Sudah enam bulan hadir
Sebenarnya, Mastodon telah dikenalkan oleh Rochko sejak enam bulan lalu. Dalam enam bulan pertama itu, sudah ada 24.000 pengguna Mastodon. Namun minggu lalu, jumlah pengguna Mastodon naik drastis.
Penyebabnya, Twitter baru saja meluncurkan update yang mengubah cara menampilkan balasan tweet.
Netizen pun berbondong-bondong berlaih ke Mastodon. Dalam semalam, jumlah pengguna baru Mastodon mencapai ribuan.
Menurut mesin penghitung yang dipasang di situs Mastodon, dalam 48 jam, jaringan Mastodon tumbuh 73 persen, menjadi 41.000-an pengguna.
Jumlah pengguna sebanyak itu telah membuat nyaris 1 juta posting, menyebabkan beberapa fungsi di layanan Mastodon menjadi macet selama beberapa jam.
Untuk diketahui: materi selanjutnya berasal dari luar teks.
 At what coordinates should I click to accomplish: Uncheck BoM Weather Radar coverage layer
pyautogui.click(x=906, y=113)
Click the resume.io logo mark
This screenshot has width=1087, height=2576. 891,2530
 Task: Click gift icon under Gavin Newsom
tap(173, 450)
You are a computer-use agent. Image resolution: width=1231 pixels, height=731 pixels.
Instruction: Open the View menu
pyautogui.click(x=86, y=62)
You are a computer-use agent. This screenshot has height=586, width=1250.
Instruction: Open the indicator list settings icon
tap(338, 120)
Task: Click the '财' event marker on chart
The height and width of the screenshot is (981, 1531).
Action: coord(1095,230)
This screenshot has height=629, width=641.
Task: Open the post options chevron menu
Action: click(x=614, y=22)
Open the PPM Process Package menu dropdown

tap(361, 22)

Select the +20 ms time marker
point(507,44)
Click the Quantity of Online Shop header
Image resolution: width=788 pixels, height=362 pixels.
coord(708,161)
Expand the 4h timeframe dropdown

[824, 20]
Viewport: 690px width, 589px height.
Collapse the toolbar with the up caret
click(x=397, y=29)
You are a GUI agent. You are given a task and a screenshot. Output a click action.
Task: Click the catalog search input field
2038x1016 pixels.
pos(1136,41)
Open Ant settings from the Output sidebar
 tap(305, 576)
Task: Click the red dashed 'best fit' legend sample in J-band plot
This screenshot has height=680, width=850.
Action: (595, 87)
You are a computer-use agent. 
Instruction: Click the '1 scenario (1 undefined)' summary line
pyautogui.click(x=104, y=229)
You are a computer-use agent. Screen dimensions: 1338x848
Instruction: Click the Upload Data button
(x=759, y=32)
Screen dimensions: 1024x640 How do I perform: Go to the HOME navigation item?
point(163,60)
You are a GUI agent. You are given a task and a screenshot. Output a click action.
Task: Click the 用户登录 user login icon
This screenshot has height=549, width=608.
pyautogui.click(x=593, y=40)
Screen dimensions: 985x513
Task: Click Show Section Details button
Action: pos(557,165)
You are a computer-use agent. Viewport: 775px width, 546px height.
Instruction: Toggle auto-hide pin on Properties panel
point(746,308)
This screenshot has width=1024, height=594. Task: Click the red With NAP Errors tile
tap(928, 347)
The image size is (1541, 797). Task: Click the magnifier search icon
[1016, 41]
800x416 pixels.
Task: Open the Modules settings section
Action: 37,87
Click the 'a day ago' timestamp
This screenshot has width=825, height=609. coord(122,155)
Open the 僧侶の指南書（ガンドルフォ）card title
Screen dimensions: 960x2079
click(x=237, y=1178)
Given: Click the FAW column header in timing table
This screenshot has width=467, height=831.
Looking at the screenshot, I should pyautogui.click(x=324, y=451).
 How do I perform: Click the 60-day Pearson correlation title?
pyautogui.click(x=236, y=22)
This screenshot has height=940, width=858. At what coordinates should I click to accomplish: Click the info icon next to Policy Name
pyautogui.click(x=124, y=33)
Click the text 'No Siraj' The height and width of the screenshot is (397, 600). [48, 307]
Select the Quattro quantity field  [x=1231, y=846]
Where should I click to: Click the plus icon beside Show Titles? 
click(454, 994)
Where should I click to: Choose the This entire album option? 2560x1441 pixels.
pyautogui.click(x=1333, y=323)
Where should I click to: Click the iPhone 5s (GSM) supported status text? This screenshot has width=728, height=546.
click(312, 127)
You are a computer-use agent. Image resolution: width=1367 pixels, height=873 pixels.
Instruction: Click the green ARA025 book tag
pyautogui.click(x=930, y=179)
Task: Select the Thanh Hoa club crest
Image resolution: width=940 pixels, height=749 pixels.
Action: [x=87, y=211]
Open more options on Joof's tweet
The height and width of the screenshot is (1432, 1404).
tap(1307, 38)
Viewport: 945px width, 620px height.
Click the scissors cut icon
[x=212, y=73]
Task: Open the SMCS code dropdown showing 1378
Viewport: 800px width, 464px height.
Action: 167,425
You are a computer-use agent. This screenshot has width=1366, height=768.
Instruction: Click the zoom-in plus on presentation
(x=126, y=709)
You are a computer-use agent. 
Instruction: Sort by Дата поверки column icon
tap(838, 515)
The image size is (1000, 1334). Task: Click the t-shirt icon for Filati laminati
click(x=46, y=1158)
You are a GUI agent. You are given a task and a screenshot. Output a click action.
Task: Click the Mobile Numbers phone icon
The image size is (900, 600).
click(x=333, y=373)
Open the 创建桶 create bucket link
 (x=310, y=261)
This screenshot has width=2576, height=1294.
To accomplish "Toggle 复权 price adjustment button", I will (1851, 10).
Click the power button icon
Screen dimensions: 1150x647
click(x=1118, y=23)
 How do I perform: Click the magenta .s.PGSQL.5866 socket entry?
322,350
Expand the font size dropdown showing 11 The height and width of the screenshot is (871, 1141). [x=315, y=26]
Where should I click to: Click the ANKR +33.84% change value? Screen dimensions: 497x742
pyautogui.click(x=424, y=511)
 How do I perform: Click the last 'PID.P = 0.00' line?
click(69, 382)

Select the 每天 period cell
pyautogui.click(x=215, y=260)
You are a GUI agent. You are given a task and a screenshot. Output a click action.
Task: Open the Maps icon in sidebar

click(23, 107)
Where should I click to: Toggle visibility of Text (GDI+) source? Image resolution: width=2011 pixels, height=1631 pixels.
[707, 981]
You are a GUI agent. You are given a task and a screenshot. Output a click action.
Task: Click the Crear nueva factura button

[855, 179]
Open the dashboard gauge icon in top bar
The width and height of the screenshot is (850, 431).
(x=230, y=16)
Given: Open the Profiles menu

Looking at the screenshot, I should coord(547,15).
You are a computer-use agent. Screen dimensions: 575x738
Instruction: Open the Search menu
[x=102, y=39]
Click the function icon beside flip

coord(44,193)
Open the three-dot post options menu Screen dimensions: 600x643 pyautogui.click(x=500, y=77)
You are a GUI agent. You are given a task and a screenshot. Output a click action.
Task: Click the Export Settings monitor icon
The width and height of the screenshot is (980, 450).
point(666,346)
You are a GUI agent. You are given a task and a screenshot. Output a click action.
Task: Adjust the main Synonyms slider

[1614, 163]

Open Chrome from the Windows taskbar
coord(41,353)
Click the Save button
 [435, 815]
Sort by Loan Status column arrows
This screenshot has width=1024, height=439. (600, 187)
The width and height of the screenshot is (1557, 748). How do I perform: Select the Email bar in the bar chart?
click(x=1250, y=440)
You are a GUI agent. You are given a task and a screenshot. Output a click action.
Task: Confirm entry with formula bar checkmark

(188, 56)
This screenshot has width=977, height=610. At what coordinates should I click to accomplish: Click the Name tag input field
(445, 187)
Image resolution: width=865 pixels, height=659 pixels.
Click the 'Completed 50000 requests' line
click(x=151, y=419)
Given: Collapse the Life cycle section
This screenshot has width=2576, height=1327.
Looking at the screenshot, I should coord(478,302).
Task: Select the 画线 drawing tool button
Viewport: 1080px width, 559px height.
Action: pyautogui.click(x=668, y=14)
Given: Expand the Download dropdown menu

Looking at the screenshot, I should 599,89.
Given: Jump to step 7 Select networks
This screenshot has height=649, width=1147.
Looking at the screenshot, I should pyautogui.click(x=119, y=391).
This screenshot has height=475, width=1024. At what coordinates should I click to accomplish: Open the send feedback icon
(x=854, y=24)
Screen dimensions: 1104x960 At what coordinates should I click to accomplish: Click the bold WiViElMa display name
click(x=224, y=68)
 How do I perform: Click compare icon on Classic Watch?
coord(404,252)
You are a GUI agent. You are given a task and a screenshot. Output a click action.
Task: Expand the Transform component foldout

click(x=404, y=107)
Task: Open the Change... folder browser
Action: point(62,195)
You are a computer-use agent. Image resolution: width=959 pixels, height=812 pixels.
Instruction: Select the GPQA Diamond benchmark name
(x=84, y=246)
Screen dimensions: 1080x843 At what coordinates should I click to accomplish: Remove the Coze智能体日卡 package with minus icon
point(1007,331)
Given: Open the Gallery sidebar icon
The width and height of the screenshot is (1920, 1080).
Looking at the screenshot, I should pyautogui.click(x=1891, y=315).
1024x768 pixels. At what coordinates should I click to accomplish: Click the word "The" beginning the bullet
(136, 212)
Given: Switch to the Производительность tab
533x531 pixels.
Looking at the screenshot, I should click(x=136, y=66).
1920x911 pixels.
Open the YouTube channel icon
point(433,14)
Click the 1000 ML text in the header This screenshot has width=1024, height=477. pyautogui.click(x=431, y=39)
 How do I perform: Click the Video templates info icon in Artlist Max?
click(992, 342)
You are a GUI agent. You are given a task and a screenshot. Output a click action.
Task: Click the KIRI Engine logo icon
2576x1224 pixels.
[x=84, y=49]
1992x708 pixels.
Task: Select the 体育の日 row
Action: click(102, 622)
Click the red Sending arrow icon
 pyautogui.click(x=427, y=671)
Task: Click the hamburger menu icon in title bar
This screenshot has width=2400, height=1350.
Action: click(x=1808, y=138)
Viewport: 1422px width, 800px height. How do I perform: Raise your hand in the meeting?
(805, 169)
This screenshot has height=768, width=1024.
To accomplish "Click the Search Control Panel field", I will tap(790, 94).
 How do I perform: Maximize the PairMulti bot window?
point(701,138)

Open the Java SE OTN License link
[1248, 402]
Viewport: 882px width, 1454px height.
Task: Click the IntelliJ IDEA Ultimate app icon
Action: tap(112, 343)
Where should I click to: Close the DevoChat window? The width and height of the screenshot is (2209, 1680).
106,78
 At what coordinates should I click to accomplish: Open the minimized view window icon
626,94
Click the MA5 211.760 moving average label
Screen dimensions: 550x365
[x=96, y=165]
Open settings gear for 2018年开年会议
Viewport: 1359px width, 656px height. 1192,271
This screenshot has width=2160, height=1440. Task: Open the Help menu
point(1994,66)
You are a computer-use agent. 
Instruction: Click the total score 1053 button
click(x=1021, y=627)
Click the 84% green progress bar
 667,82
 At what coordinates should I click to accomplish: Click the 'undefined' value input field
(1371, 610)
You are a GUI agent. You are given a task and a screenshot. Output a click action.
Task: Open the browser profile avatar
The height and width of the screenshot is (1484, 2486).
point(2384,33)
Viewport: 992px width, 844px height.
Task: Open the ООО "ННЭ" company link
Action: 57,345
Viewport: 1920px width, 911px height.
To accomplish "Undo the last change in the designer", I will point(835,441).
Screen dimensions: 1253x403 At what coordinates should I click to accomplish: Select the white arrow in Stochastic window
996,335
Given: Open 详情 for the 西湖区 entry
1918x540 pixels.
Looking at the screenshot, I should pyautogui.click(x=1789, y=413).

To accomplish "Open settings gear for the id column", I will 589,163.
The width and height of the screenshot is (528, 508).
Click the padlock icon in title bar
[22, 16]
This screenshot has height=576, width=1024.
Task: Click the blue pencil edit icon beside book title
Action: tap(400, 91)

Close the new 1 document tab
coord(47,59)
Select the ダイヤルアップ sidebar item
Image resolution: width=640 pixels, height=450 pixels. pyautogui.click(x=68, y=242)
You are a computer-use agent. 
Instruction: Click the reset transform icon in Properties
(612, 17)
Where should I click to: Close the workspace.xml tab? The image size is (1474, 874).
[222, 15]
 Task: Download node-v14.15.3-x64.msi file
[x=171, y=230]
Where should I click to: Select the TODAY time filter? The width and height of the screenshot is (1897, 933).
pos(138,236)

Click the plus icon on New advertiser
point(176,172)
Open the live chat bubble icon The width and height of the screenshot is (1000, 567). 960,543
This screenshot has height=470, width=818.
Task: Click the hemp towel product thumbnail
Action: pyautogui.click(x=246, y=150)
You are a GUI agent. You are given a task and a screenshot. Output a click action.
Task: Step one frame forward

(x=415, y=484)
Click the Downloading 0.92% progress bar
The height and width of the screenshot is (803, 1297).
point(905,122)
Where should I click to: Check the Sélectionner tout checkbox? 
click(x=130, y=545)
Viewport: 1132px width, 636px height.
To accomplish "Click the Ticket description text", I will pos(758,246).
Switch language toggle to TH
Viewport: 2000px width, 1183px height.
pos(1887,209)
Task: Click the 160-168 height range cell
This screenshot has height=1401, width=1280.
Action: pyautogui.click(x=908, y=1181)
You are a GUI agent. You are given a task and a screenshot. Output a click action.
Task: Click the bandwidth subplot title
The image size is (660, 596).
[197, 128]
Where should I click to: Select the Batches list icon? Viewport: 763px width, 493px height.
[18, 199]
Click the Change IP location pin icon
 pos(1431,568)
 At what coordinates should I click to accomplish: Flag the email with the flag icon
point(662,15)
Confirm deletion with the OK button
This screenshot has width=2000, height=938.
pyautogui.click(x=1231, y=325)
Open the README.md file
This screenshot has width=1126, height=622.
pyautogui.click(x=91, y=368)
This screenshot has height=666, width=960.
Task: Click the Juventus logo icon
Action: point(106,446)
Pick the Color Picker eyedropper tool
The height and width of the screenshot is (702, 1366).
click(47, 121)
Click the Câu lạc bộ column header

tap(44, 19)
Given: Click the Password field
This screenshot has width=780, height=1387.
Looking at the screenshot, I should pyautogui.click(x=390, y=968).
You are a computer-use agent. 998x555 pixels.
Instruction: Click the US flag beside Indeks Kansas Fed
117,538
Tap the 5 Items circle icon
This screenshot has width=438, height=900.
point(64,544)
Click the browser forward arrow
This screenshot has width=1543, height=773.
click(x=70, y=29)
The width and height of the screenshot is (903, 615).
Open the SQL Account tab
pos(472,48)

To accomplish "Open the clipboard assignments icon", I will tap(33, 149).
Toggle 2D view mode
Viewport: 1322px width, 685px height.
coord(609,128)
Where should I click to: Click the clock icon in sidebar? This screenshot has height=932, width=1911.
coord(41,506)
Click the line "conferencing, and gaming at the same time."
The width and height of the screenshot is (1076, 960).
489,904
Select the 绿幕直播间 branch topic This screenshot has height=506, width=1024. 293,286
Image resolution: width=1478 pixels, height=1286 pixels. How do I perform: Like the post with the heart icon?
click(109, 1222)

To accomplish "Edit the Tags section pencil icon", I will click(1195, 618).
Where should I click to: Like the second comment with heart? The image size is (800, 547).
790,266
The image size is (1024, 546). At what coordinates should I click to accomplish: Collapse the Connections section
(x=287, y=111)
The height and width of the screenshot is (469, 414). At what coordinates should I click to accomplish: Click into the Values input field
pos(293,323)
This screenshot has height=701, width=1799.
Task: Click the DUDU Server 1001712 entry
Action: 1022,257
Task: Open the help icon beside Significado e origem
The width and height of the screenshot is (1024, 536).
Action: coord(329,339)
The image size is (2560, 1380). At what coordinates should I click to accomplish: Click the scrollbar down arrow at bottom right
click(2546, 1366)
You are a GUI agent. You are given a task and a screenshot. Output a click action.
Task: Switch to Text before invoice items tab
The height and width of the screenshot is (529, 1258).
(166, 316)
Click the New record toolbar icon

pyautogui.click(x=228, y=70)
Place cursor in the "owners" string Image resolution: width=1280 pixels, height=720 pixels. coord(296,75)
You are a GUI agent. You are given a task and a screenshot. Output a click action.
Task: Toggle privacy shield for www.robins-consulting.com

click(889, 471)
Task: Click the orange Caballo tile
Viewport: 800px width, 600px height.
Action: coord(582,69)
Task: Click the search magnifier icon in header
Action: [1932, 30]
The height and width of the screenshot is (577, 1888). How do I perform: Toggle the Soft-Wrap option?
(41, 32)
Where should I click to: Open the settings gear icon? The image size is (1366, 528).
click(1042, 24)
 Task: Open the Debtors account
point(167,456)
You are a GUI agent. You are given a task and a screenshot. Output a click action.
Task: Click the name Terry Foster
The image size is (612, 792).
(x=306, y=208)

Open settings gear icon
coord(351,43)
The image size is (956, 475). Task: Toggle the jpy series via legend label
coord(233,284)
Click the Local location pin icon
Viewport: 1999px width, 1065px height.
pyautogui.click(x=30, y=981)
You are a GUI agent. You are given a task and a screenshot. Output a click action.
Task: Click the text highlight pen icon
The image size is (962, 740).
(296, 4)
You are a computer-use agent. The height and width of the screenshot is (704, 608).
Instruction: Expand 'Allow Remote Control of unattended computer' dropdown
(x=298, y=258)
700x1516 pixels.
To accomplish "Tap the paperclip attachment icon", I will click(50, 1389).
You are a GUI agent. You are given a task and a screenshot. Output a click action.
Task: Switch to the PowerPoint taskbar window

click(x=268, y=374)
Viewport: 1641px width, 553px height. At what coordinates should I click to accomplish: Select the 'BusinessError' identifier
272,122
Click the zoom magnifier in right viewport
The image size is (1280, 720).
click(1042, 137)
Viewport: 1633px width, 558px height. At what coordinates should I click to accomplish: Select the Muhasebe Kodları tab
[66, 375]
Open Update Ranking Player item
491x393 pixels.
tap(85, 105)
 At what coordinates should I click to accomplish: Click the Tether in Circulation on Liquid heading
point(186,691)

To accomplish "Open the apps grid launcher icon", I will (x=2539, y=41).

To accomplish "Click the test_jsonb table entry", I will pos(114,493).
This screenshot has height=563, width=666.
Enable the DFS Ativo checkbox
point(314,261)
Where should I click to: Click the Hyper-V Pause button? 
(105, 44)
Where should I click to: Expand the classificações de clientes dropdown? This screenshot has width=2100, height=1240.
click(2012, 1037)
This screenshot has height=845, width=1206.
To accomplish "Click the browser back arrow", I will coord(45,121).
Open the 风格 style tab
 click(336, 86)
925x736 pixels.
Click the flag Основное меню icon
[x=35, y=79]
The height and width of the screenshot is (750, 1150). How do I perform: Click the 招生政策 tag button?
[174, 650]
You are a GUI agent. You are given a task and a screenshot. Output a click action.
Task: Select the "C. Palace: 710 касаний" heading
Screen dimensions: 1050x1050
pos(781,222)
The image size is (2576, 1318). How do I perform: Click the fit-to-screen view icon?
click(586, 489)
Pada Selasa (4/4/2017) lalu, Rochko memutuskan untuk menutup pendaftaran pengguna baru, hingga kualitas layanan Mastodon bisa dijamin bagi pengguna yang sudah mendaftar.
Untuk mendanai proyeknya, Rochko membuat akun di platform Patreon, yang saat ini memberikan bayaran sekitar 1.000 dollar AS per bulan kepadanya.
"Saya membuatnya bukan untuk menjadi kaya, namun karena ini langkah yang benar, saya cuma memikirkan biaya nge-kos dan asuransi saja," kata Rochko.
Rochko bukan orang pertama yang berusaha membuat alternatif Twitter. Pada Juli 2012 lalu, programer bernama Dalton Caldwell mengumumkan App.net, kloningan twitter yang dihasilkan dari urun dana, yang memberi layanan gratis dan berbayar untuk fitur tertentu.
Walau berhasil mengumpulkan dana 500.000 dollar AS, namun aplikasi ini mandek dan statusnya dalam "maintenance mode" sejak 2014, hingga akhirnya dimatikan pada Januari 2017 lalu.
Mastodon, App.net, dan kloningan Twitter lainnya menjadi bukti bahwa bila Twitter tidak bisa membuat layanan yang tepat dan sesuai keinginan pengguna, maka banyak developer lain yang akan membuat versi mereka sendiri.
(Reska K. Nistanto/kompas.com)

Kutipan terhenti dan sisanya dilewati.